▶ _Trecho do documento_
┏━━

Chegando o dia aprazado, Santa Clara saiu do mosteiro com uma companheira, e, acompanhada pelos companheiros de São Francisco, chegou a Santa Maria dos Anjos e saudou devotamente a Virgem Maria diante do altar onde fora tonsurada e velada; assim a conduziram a ver o convento até a hora do jantar. E nesse tempo São Francisco mandou pôr a mesa sobre a terra nua como de costume. E chegada a hora de jantar, sentaram-se São Francisco e Santa Clara, juntos, e um dos companheiros de São Francisco com a companheira de Santa Clara, e depois todos os companheiros de São Francisco se acomodaram humildemente à mesa.


Como primeira vianda São Francisco começou a falar de Deus tão suave, tão clara, tão maravilhosamente que, descendo sobre eles a abundância da graça divina, ficaram todos arrebatados em Deus. E estando assim arrebatados, com os olhos e as mãos levantados para o céu, os homens de Assis e de Betona e os da região circunvizinha viram que Santa Maria dos Anjos e todo o convento e a selva, que havia então ao lado do convento, ardiam inteiramente; e parecia que fosse um grande incêndio que ocupasse a igreja, o convento e a selva, ao mesmo tempo. Pelo que os assisienses com grande pressa correram para ali, crendo firmemente que tudo estava ardendo.

┗━━

▶ _Registros de dados_
┏━━

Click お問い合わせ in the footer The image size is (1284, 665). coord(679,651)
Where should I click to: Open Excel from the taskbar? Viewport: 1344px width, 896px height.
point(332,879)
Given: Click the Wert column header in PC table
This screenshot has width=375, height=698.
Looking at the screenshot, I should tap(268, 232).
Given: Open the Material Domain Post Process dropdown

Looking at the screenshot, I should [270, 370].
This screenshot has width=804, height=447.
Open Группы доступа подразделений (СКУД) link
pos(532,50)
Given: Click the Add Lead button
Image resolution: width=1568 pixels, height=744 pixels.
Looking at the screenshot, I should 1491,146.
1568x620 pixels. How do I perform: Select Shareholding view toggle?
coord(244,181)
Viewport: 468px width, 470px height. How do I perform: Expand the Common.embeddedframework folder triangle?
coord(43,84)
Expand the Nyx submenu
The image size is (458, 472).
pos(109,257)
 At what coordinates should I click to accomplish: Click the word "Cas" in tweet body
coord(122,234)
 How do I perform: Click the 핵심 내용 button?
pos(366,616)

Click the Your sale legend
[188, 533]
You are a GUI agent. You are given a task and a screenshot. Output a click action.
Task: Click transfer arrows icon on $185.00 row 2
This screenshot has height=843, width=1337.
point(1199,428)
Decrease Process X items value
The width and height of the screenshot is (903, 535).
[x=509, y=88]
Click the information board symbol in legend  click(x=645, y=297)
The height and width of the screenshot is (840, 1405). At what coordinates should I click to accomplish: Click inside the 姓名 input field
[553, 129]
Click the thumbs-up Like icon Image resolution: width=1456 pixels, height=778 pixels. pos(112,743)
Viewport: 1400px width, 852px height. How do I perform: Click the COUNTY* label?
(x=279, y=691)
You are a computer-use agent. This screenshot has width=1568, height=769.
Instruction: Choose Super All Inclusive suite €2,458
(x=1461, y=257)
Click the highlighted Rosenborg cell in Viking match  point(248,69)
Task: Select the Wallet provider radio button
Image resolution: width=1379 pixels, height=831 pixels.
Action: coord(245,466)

┗━━

▶ _Sua tarefa_
Segundo o trecho, onde São Francisco mandou pôr a mesa? Baseie-se exclusivamente no trecho.

▶ _Resposta do exercício_
Sobre a terra nua, como de costume.